Solange Jain | Photo Editor
Hendricks Chapel Dean Brian Konkol encouraged attendees to remember the importance of hope and described it as a habit rather than a passive feeling. He said TBTN embodies hope in the community it builds.
Virginia Evans, a therapist with the Barnes Center at The Arch’s Counseling center, has been involved with TBTN for over five years. This year, she said herself and other staff members made a deliberate effort to shift leadership back to the students.
“We’re really trying to get back to finding out what the students want,” Evans said. “Making it less of a prevention-oriented movement, more towards supporting survivors in all of those stages of healing.”
TBTN began as a campus march at SU, but evolved into an indoor event in 2024 as students became more involved in shaping the event’s structure. Evans said the different format helps students feel safe being vocal about their experiences.

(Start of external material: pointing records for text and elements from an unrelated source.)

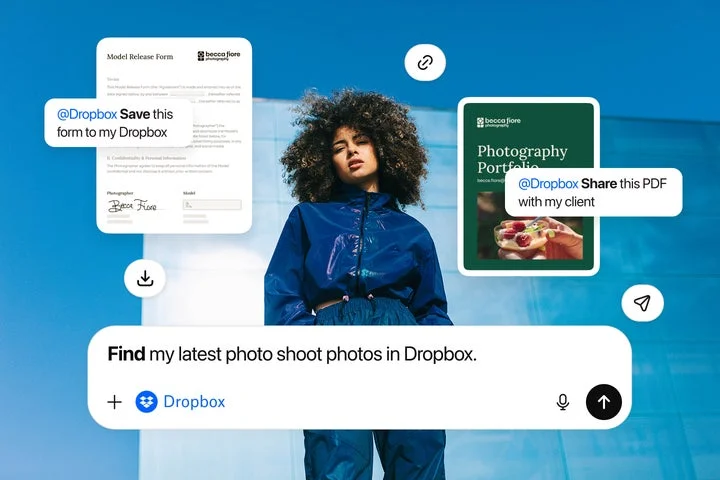Submit prompt with the black up-arrow button
The image size is (720, 480).
(x=603, y=402)
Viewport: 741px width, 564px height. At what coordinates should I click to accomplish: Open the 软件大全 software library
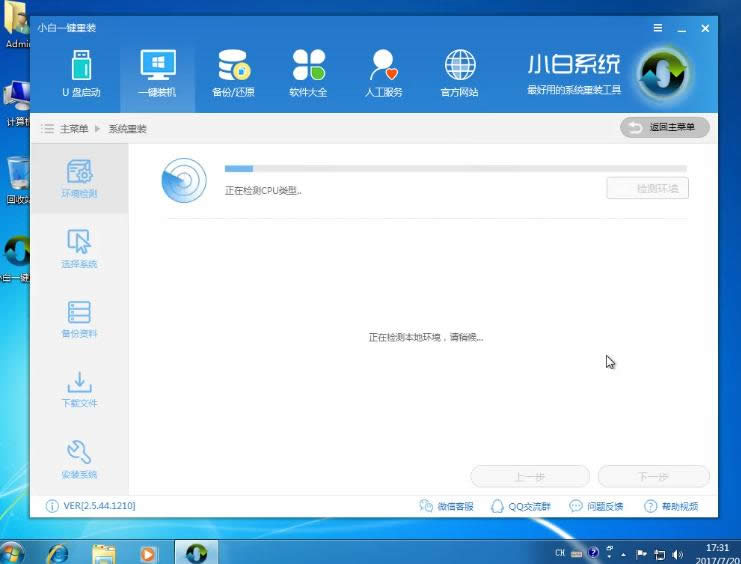(308, 73)
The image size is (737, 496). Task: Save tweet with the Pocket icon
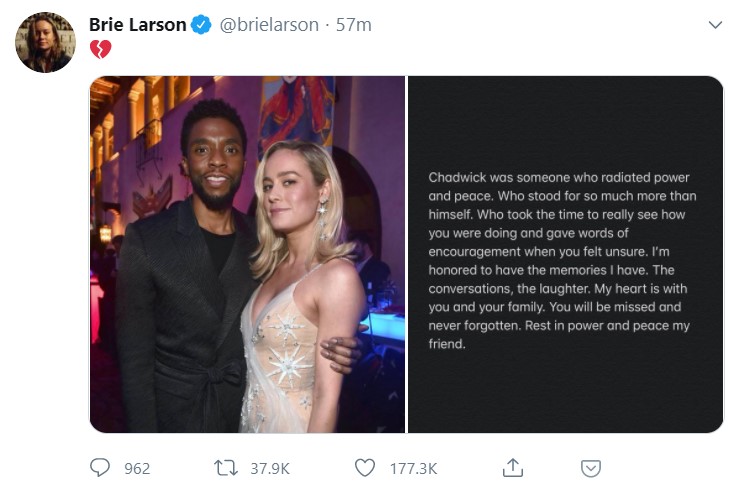click(x=591, y=467)
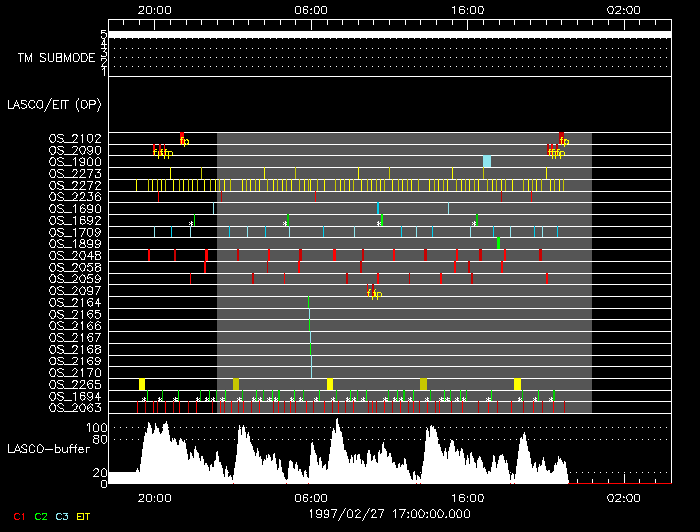Click the LASCO-buffer plot label
The height and width of the screenshot is (532, 700).
(47, 449)
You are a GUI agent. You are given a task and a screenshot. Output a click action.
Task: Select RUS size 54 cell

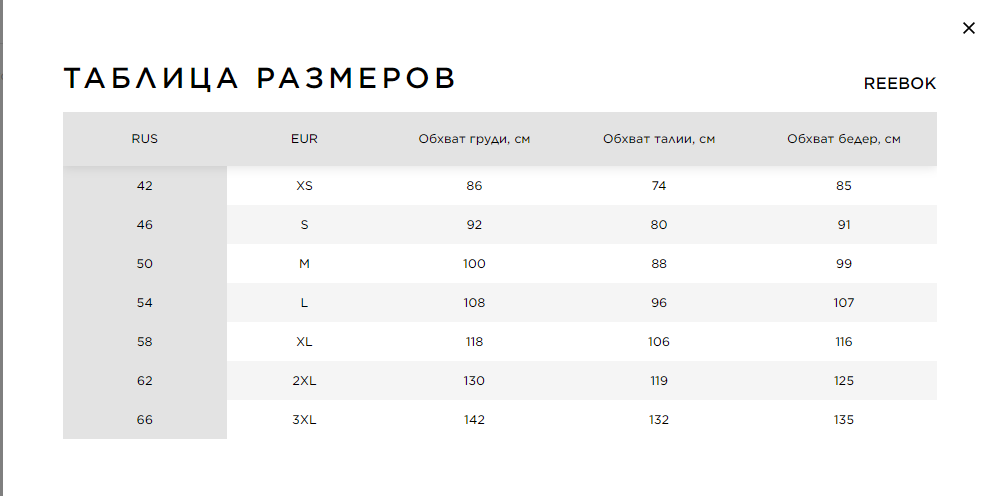tap(145, 303)
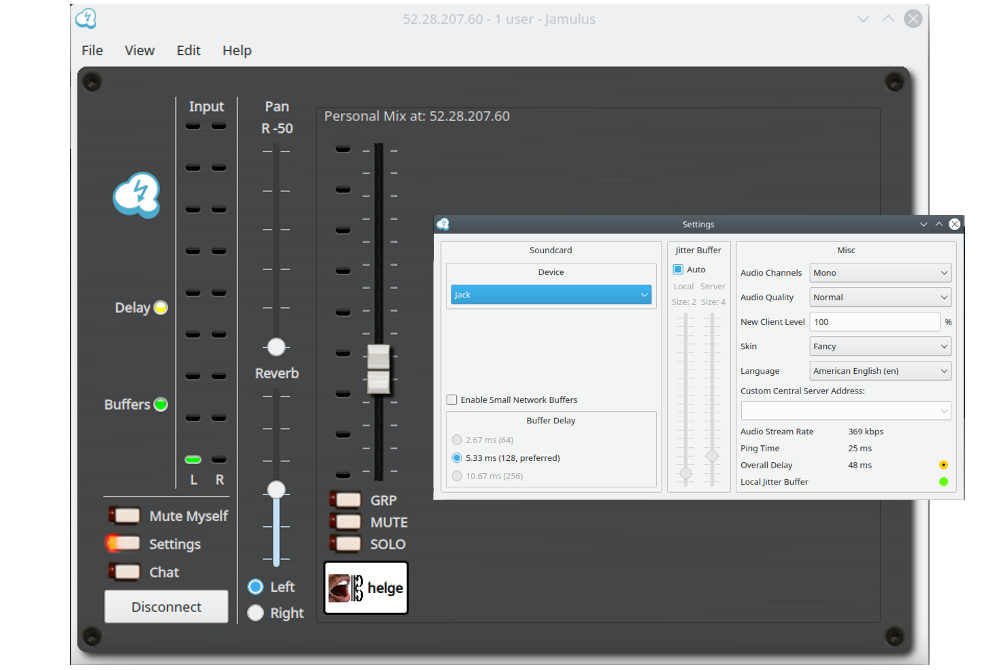The height and width of the screenshot is (670, 1000).
Task: Enable Small Network Buffers checkbox
Action: tap(452, 400)
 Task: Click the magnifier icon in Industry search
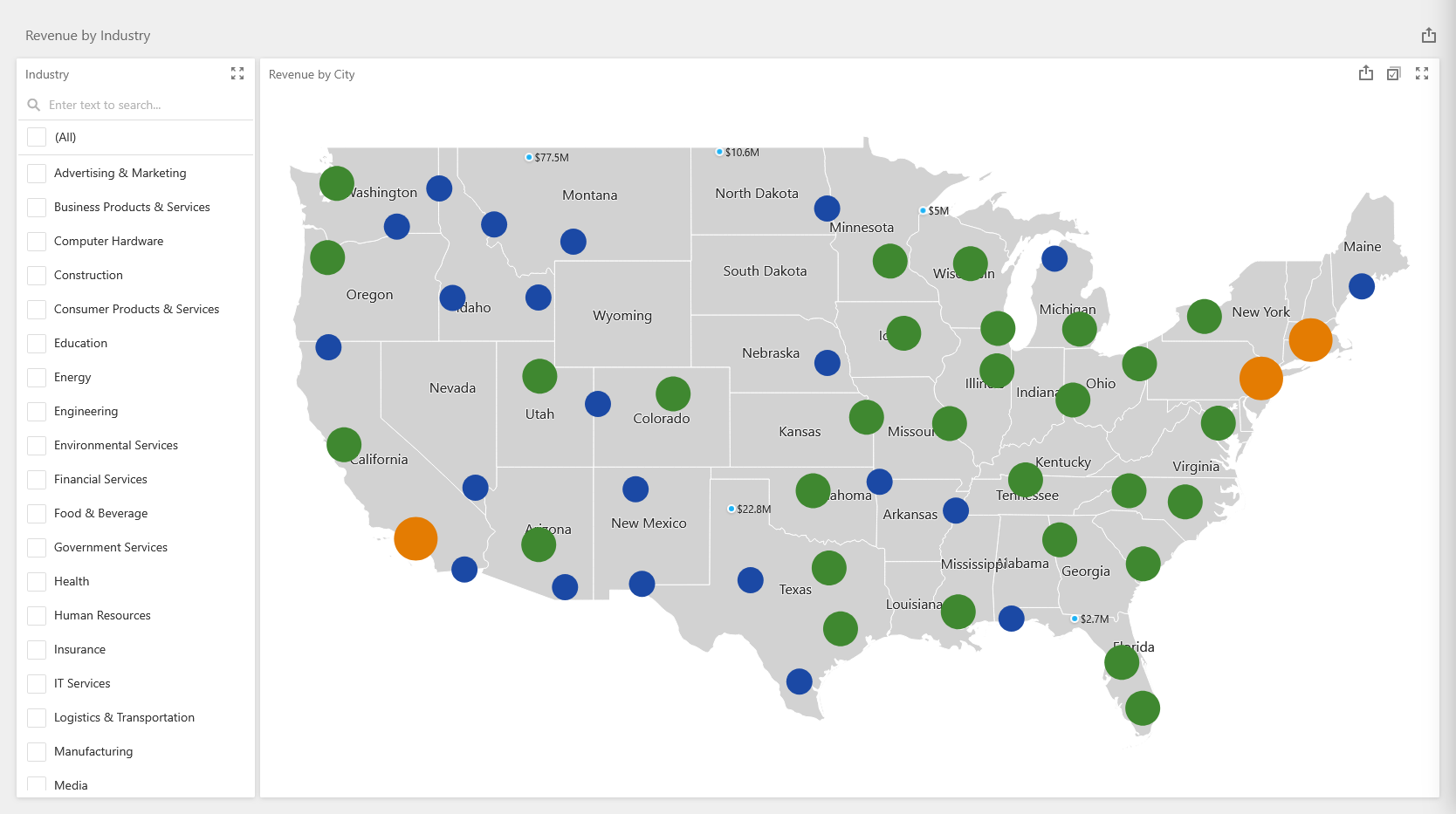[x=34, y=105]
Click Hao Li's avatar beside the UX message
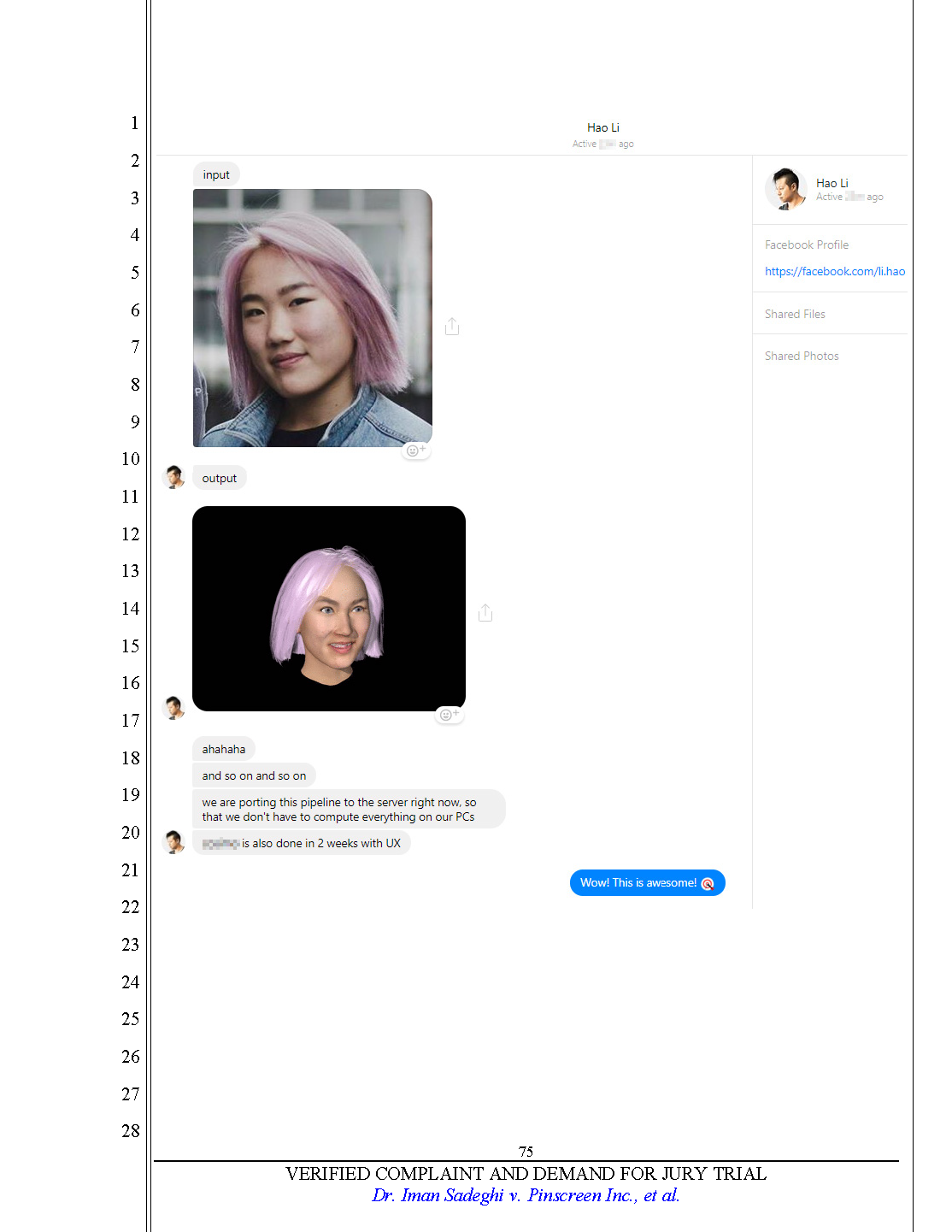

At the end of the night, survivors and allies came together for a private discussion to share their own stories and experiences with sexual violence. Bellard said although the night was emotional, it’s important to understand the reality of survivors’ lived experiences.
“Campus should be a comfortable, safe environment and events like these really reinforce that,” Bellard said. “Where people of different backgrounds, of different organizations, are coming together to reinforce this cause, that’s what campus is for, it’s what college is about.”